In addition, the battery temperature distribution diagrams for ambient temperature of −20, −10, 0, and 10 °C are shown in Figure 8:

As can be seen from Figure 7, with the decrease in the ambient temperature, the entry and exit water temperatures of the battery gradually decrease, with the lowest water temperature being around 4.4 °C and the average battery module temperature being below 30 °C. It can be seen from the temperature distribution diagram of the battery in Figure 8, that the maximum temperature is about 21.1 °C and the minimum temperature can reach about 9.4 °C at an ambient temperature of −20 °C. When the ambient temperature drops, the temperature difference between the outdoor heat exchange of the battery thermal management circuit and the ambient temperature becomes larger, the heat exchange capacity is enhanced, and the temperature of the cooling water of the battery thermal management circuit drops, so the cooling water can better dissipate heat for the battery pack. From the above mentioned optimal operating temperature of the battery is 20–35 °C, the cooled battery at an ambient temperature of −20 °C is far below this temperature range and is in a state of over-cooling, which will affect the working performance of the battery pack. Therefore, when the ambient temperature is lower than −10 °C, the battery pack can be considered without cooling.

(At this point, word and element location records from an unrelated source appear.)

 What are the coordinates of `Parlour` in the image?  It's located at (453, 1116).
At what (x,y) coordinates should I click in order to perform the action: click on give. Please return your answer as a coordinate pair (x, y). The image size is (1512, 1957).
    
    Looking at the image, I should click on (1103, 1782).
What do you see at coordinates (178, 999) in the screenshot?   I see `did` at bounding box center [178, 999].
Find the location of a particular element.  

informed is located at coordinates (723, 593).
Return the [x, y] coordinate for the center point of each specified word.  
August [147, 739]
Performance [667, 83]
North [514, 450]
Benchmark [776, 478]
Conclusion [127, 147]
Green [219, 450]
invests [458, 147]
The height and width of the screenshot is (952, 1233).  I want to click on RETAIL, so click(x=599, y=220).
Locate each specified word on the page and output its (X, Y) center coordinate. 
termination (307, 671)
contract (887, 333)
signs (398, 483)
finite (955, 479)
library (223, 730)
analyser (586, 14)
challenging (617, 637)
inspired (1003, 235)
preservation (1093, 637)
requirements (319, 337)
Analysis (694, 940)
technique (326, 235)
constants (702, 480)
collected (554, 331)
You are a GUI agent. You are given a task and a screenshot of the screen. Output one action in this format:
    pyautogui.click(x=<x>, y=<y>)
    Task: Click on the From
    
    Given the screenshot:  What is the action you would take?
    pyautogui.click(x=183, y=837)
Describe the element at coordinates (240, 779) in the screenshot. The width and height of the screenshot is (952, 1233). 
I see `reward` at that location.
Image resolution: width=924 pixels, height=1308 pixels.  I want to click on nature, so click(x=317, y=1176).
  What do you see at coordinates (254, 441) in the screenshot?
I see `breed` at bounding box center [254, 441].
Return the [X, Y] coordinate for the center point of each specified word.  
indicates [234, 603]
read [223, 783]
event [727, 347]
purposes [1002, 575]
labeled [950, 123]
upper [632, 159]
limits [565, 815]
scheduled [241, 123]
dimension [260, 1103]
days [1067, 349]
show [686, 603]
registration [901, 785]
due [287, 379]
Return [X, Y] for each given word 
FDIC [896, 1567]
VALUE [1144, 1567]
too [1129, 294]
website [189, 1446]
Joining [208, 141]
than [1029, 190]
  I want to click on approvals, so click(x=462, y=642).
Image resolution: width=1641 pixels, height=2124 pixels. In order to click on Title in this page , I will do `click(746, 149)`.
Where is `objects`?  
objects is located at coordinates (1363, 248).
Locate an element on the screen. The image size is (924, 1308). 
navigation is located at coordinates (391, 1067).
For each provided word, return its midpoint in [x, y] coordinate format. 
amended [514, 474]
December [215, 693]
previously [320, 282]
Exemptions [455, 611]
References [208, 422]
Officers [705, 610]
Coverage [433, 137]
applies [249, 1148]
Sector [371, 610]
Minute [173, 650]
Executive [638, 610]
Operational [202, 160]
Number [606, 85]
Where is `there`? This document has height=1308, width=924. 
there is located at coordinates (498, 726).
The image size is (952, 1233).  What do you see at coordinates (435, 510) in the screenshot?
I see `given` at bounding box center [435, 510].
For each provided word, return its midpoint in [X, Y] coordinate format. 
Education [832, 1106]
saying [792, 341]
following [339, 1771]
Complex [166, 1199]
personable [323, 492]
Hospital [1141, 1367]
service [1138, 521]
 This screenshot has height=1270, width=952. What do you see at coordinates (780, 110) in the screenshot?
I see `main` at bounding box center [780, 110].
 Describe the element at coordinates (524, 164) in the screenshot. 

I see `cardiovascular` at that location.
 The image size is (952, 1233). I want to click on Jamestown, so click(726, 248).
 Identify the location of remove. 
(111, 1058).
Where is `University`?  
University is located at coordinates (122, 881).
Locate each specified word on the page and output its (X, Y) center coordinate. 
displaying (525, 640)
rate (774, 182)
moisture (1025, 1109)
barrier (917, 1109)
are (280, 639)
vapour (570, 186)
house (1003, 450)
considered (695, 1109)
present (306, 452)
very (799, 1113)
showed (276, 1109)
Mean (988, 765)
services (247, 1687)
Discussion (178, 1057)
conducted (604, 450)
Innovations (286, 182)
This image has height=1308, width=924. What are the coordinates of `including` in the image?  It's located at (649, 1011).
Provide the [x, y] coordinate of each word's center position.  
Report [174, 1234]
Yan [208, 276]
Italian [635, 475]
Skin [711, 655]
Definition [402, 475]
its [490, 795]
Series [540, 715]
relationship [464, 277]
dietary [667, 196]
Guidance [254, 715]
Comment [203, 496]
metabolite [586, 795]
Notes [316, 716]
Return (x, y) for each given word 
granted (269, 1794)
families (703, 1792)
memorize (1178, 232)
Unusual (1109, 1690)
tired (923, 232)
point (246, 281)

Based on the compressor performance parameters extracted from Figure 9, it is observed that a reduction in ambient temperature correlates with a proportional decrease in the power consumption of the compressor. Simultaneously, the coefficient of performance ($\mathrm{C}\mathrm{O}\mathrm{P}$) increases from 1.73 to 1.95. Meanwhile, the heating capacity of the indoor heat exchanger demonstrates a subtle inverse relationship with an ambient temperature decline. In summary, the compressor power diminishes in tandem with decreasing ambient temperature. This phenomenon is attributed to the corresponding reduction in the evaporation pressure of the outdoor heat exchanger, subsequently leading to a decrease in the inlet pressure of the compressor. Consequently, a diminished volume of refrigerant enters the compressor, resulting in lower energy consumption by the compressor. Since the $\mathrm{C}\mathrm{O}\mathrm{P}$ is intricately linked to both heat and compressor energy consumption, the reduction in compressor power surpasses that of heating capacity, thereby causing a marginal increase in the $\mathrm{C}\mathrm{O}\mathrm{P}$.

4. Conclusions

In order to realize the heating of electric vehicles in a low-temperature environment and ensure the normal operation of batteries through the technology of battery thermal management, based on the above steady-state simulation experiment of battery thermal management, coupled with vapor injection heat pump air conditioning for compressor speed and ambient temperature, the following conclusions are drawn by analyzing the simulation experiment:

(1)

Based on the simulation results, at different compressor RPMs with an ambient temperature of 5 °C, the average temperature of the battery pack remains below 30 °C, and the majority of individual cell temperatures are maintained within the range of 20 to 35 °C. Additionally, under the constant compressor RPM of 4000/min, despite the occurrence of individual cell temperatures below 20 °C in the −20 °C cold environment, under conditions of 10 °C, 0 °C, and −10 °C, most individual cell temperatures still stay within the range of 20 to 35 °C. Therefore, the thermal management performance proposed in this paper is better, ensuring that the battery operates within an optimal temperature range and meets cooling requirements.

(2)

In the low-temperature environment of −10 °C and −20 °C, the system can still provide 1990 W and 1971.9 W of heat respectively, and it can still maintain a relatively stable heating capacity compared with the 2009.1 W, provided by the environment temperature of 5 °C at the same RPM, which indicates that vapor injection heat pump air-conditioning still has a good heating capacity in the low-temperature environment.

(3)

The limitation of this paper is that the results are still in the simulation phase of the theoretical. When the ambient temperature is lower than −20 °C, the battery thermal management circuit of the system can be considered to turn off the water pump cooling work; the temperature sensor on the battery pack is used to detect whether the battery pack continues to heat up in the later stage of the work if the detection temperature is more than 30 °C, and then consider opening the battery thermal management circuit of the water pump for cooling work. There is few research on battery management and vapor injection heat pump air-conditioning, and there may be some deviation between the simulation results and the actual situation. The results still need to be further studied and analyzed to optimize the system and verify the experiments.

(4)

The performance of vapor injection heat pump air-conditioning is examined in this essay in relation to ambient temperature and compressor speed. In fact, the performance of the system is also influenced by the pump’s flow rate or the expansion valve’s opening, which will be researched further in the future for vapor injection heat pump air-conditioning.